Je n’insiste pas sur le fait qu’à la gare du Nord, à Paris (vous connaissez, cette petite gare de cette ville perdue), nous dûmes attendre vingt minutes qu’on veuille bien accrocher à notre train une locomotive en état de marche.
Je préfère évoquer, pour finir, le combat de citoyens qui luttent contre toutes les petites saloperies de cette “ SNCF ” qui nous tond la laine sur le dos et nous pourrit la vie.

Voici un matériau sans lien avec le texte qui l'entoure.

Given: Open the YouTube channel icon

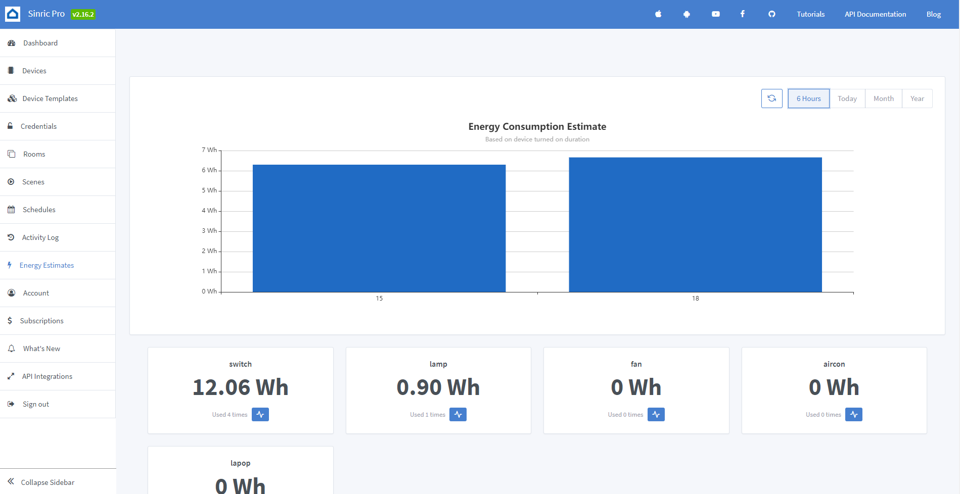Looking at the screenshot, I should 715,14.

À trente kilomètres au nord de Cahors, se trouve la jolie petite ville de Gourdon. Le site est magnifique mais ne nourrit pas son homme. Les habitants doivent donc se rendre à Cahors ou à Brive pour travailler. La ville se trouve sur la ligne Paris-Toulouse. La “ SNCF ” a supprimé quinze arrêts par semaine aux habitants de Gourdon. Depuis neuf mois, les citoyens obligent chaque jour le train du soir à s’arrêter quelques minutes dans leur ville. Ils lutteront jusqu’à satisfaction de leurs revendications. Comme l’exprime très bien le “client” de la “SNCF” sur la photo qui illustre cette note, la liberté c’est aussi de pouvoir prendre le train de manière décente, pour se rendre à son travail, ou pour toute autre raison.
Je n’avais jamais entendu parler de cette jacquerie. Je doute qu’elle soit isolée.